In my online course "Raising kids long term" (only in Italian and soon Spanish), I have a chapter in which I post (anonymously) some questions parents ask along with my answers, because I believe they can help everyone. I've decided to do the same here every now and then. Hope you like it. Today's topic is something parents ask me all the time.
Today I'm replying to a mom who left me a comment on one of my articles: Positive discipline Montessori style (you can find it in the recommended posts below).
The mom's question
I have a 15 and a half month old baby and I can't complain about him. About a week ago, though, he started having half an hour "crying fits" if I don't let him do something, like driving in sitting on hi daddy's lap… which obviously we can't allow.

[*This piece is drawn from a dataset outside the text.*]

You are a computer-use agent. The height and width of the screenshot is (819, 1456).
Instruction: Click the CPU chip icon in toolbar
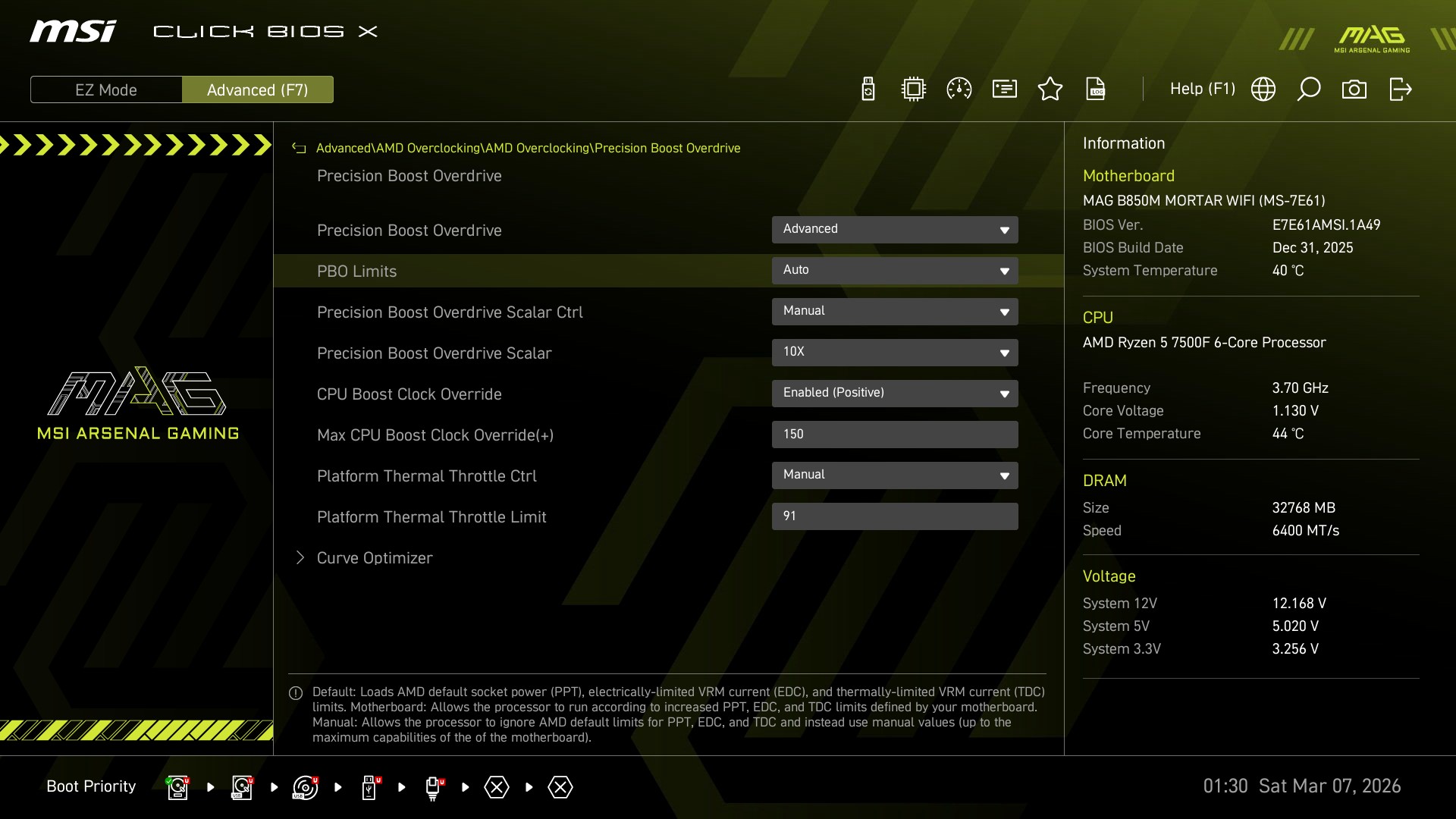tap(914, 89)
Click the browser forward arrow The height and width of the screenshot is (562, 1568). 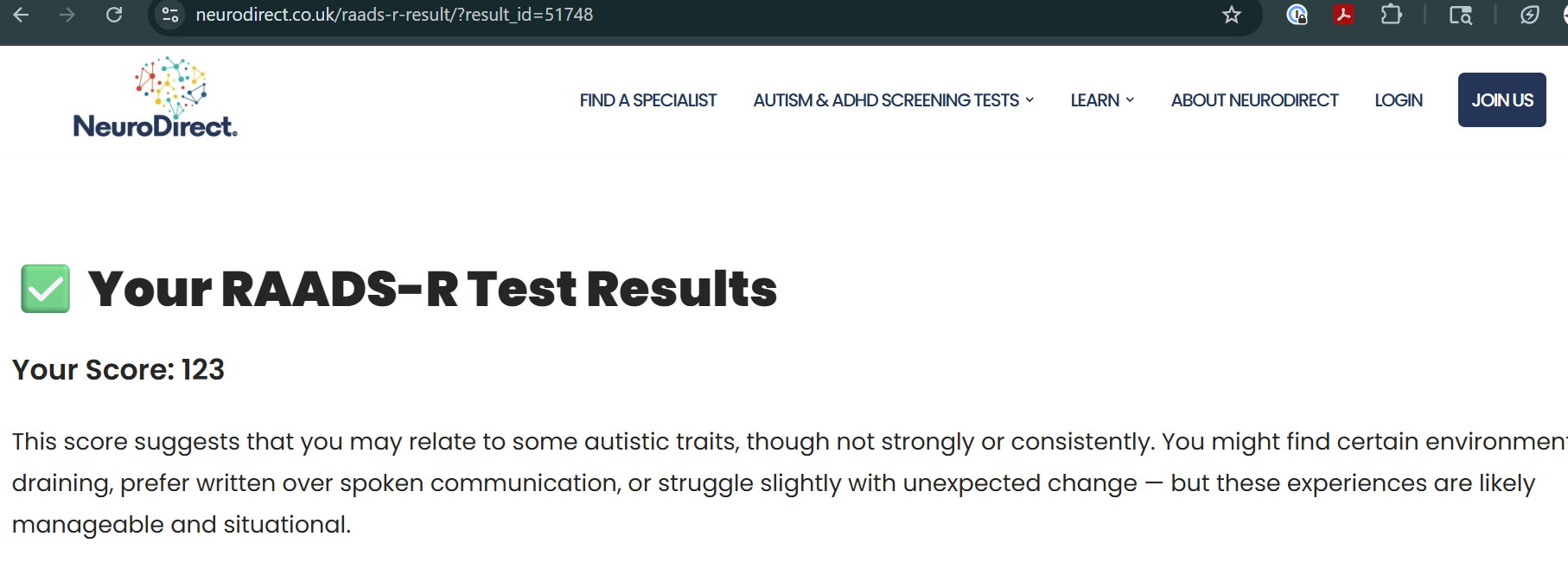[67, 15]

In addition to not stopping crying, I try to hug him and explain the reason why he can't stay in the front seat, but he tenses up and pushes me away… and he cries, cries, cries! I can't calm him down, even though I try with a hug and kind words.
How can I try to calm him down in those moments? It looks like he needs to let off steam, but he's never done this: in the last week it's been happening every day.
Your baby is starting to enter a phase where he realizes that he is a person on his own, separate from you, with his own will. And he wants to practice that will!
I would always try to give him two options, so that he has "his own way": in the car it might be unrelated to going in the front seat, it could be offering him a choice of two toys, two songs, before the crisis begins… This helps satisfy his need to decide.
Have you tried to suggest that he goes in the front seat with daddy for a few minutes before you start driving? And maybe "play driving" for a moment? 🚗 "Do you want to play driving for 5 minutes with dad, and then go into your car seat?". Maybe put a timer that might distract him. Maybe make a cardboard steering wheel for him: after he drives in the front seat with daddy, he can use his own steering wheel to continue "driving with daddy", but safely in his seat.
Having said all this, please know that crying in the car at this age are very common: babies have a strong need to move (they are in the full sensitive period of movement!) and their willpower is getting stronger and stronger: this combination obviously doesn't work with staying "stuck" in the car seat.
So if none of everything I've written above works, don't panic. It's a phase. I would advise you to remain as calm as possible, let him cry (it's sad, but the car seat is an inevitable rule) and when you arrive, I'd try to take his hands and breathe with him, synchronize your breathing, hug him without speaking (if he lets you).
Remember, crying is the only way he has to vent his frustration: if he could, he would give you a lucid speech about why his body and brain just don't allow him to be "trapped" in the car seat right now, but as he can't do that, his only option is to "cry, cry, cry".